Demeanour, credibility and remorse in the criminal trial

Authors Adebola Olaborede & Lirieka Meintjes-van der Walt

ISSN: 1996-2118
Affiliations: LLB (Nigeria), LLM (Stellenbosch), LLD (Fort Hare), Lecturer, Nelson Mandela School of Law, University of Fort Hare; BJuris LLB (UPE) LLM (Rhodes) DJuris (Leiden), Adjunct Professor, Nelson Mandela School of Law, University of Fort Hare
Source: South African Journal of Criminal Justice, Volume 34 Issue 1, p. 55 – 75


This article, referring to South Africa as well as to selected other common law jurisdictions, proceeds from the premise that it is a well-accepted practice for judges to consider demeanour in assessing the credibility of a witness and in assessing whether the accused shows remorse when decisions regarding sentences are taken.
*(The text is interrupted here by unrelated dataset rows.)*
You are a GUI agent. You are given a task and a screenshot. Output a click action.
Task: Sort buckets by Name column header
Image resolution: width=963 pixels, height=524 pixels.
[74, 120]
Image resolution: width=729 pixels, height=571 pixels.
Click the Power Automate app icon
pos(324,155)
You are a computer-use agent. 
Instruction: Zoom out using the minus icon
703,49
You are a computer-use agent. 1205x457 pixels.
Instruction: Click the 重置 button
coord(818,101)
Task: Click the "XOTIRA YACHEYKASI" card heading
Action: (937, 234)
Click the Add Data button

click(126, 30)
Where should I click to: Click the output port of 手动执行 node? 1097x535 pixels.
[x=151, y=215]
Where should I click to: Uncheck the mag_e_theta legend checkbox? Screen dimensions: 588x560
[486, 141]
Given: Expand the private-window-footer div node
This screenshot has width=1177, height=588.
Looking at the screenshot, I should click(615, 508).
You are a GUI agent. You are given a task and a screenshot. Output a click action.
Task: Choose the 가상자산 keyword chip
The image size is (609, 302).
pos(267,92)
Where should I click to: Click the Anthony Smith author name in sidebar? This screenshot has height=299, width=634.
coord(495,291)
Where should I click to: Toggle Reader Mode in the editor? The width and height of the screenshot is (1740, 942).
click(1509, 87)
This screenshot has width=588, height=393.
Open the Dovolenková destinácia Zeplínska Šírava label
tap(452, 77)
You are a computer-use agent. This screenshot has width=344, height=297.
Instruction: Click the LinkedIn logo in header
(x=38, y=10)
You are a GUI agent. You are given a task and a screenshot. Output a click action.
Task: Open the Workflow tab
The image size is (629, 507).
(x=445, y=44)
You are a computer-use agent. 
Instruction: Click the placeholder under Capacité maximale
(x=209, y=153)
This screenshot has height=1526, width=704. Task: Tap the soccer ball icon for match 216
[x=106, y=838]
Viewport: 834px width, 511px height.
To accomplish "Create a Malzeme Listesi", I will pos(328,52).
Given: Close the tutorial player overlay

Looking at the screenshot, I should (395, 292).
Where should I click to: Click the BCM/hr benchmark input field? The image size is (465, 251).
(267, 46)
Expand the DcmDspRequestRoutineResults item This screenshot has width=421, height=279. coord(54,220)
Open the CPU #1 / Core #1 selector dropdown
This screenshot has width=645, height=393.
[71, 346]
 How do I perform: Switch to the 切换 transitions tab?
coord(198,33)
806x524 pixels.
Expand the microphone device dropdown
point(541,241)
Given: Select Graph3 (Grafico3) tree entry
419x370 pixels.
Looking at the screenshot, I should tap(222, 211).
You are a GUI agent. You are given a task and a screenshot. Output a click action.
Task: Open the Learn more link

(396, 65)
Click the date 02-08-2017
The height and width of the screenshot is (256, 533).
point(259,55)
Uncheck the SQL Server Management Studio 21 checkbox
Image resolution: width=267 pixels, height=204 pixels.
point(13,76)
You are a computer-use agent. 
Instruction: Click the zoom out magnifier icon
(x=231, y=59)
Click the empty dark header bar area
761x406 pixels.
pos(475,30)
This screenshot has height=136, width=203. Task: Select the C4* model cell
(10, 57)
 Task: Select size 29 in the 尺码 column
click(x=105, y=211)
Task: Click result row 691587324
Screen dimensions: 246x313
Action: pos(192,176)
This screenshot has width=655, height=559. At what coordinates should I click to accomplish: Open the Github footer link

However, the article also takes cognisance of the fact that there is a lack of generally agreed-upon objective methods for the identification of remorse. The article was prompted by recent health precautions regarding the mandatory use of face masks, in order to protect people and to contain the spread of the coronavirus, which provides an opportunity to review demeanour in general and perceptions concerning facial demeanour or facial expressions in the courtroom, in particular. The article explores the validity and reliability of findings on remorse and of making credibility assessments based on demeanour evidence. Part 1 of the article is an introduction. Part 2 of the article provides a brief overview of credibility and demeanour evidence in the courtroom. Part 3 of the article examines remorse and demeanour evidence in criminal trials. Part 4 of the article considers demeanour evidence as a ‘tricky horse to ride’. Part 5 of the article provides a discussion of empirical research studies in the field of social psychology relevant to the reliability of finding credibility and remorse on the basis of demeanour evidence. Part 6 briefly discusses COVID-19 face-covering regulations and demeanour evidence in the criminal trial. The article emphasises that although non-verbal cues could be valuable to judges, such evidence may be unreliable and that courts have cautioned against demeanour evidence being afforded undue importance. The article concludes that even when facial expressions are available to the court, it would be in the interests of justice to exercise great care concerning demeanour in general and facial expressions in particular as a guide to assessing credibility and the existence of remorse.